The selfish gene-dering
Sep 24
I always find “the gender divide” fascinating; the question of how much of male and female difference is socially constructed and how much can be put down to physical difference. Being the parent of boy/girl twins has probably heightened my interest.
My wife has always contended that we should just think of ourselves as “people” first and foremost, and I agree… and we’ve raised a son who still loves his pink stuff and a daughter who’s up for anything (whether her brother is or not). But, ultimately, they’re aware of these facts as running against society’s grain, and they’ve had some of their more ‘equal’ preferences worn down over the years too. And when my wife argues with me (a rare thing, of course), I do find that I have to shift perspectives – or perhaps just be prepared to get out of my own head – to have a better understanding of where she’s coming from. So while I sometimes find it an unlikely thing to believe that our differences are entirely socially constructed, I also recognise that, then again, that’s exactly the power of socially constructed difference.
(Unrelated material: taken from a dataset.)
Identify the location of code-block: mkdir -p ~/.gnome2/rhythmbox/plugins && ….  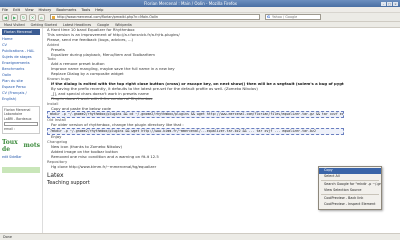
(196, 115).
A thought occurred to me last week: what if we’re evolutionarily geared to seek out a mate who is psychologically fundamentally different to us in some way, as a way of ensuring genetic diversity (i.e. along the same lines as how we find ‘mixed-race’ individuals attractive). In some senses that would seem to run counter to the aim of species longevity, since domestic bliss would surely be more likely to be conducive to a safe upbringing for offspring. But of course the idea of, and opportunity for, domestic bliss is a very new one in evolutionary terms (as indeed is monogamy in anthropological terms – itself by no means “normal” if you consider other cultures and the history of the Abramic religion upon which our own culture was founded), so by seeking a psychologically polarising mate, we may be pursuing/creating a more divergent gene pool.
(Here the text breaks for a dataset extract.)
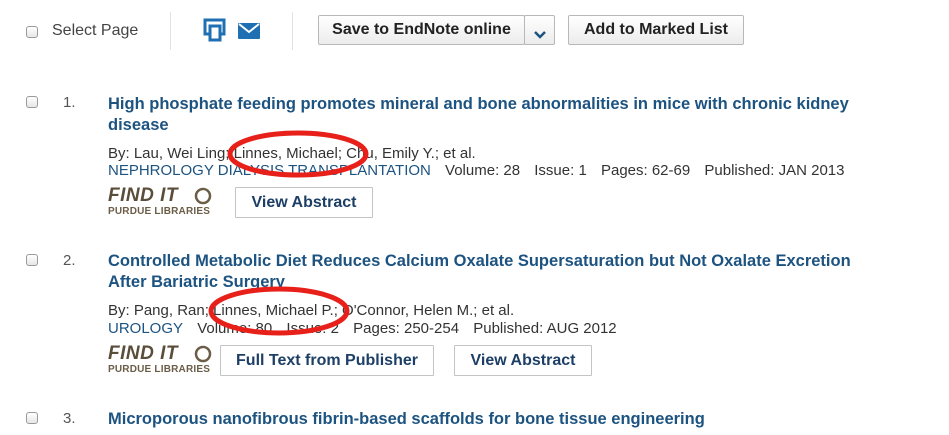 The height and width of the screenshot is (435, 949). I want to click on select-page-checkbox, so click(32, 32).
Under this scenario, over time, as males came to identify themselves collectively as males ‘dealing with’ their female partners, and vice-versa, you could end up with cohorts of people who defined themselves by what was between their legs – the most obvious difference – as an explanation for the “otherworldly” differences they encountered in dealing with their partners. But if male and female cohorts were both made up of people who, in the majority, sought out partners who were psychologically very different from them, that could be the difference that actually united them, rather than what was between their legs.
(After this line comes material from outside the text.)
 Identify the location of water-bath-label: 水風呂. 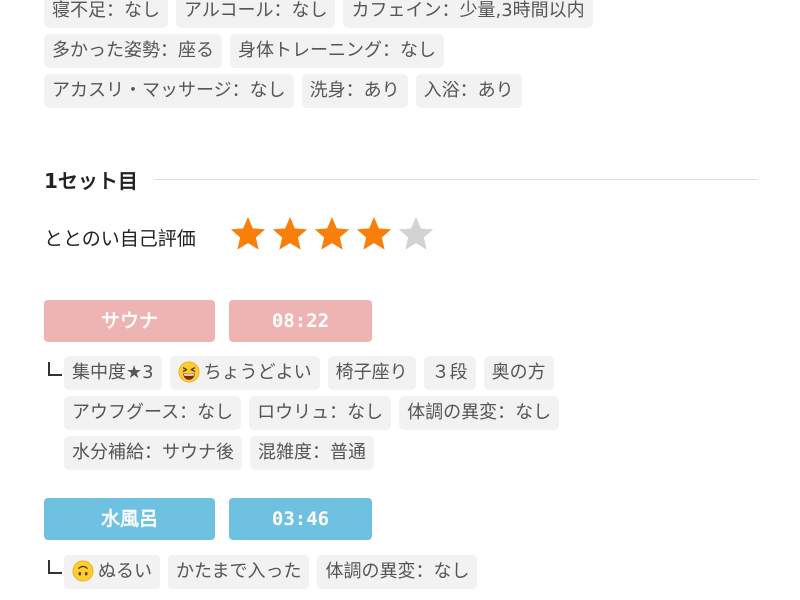
(129, 519).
It’d be a recipe for marital disharmony – which, judging by the divorce rate is certainly the norm – like the selfish gene being so selfish that it doesn’t even consider its own “carrier’s” happiness. In that sense the facts seem to support the hypothesis; our lives would be a bit like one of those card tricks where the cards are dealt out in a mismatched fashion – jacks and queens and kings and aces all grouped together – and then after reshuffling, magically became paired up in their more obvious groupings – aces with aces, jacks with jacks and so on. And maybe that’s what ‘affairs’ are – people who have pretty much performed their biological ‘duty’ of perpetuating the species with psychologically different partners and are now looking for personal fulfillment, which could well mean finding someone who doesn’t seem so “alien”; the discovery that, actually, there are also men from Venus and women from Mars.
It’s an idea that has some explanatory power. In a reductionist kind of way. And not universally explanatory, by any means, but I could certainly spin it as though it does and make a killing by writing self-help books by grinding that axe as a thinly veiled ideology that would appeal to masses of people. Who wants to crowd-fund me?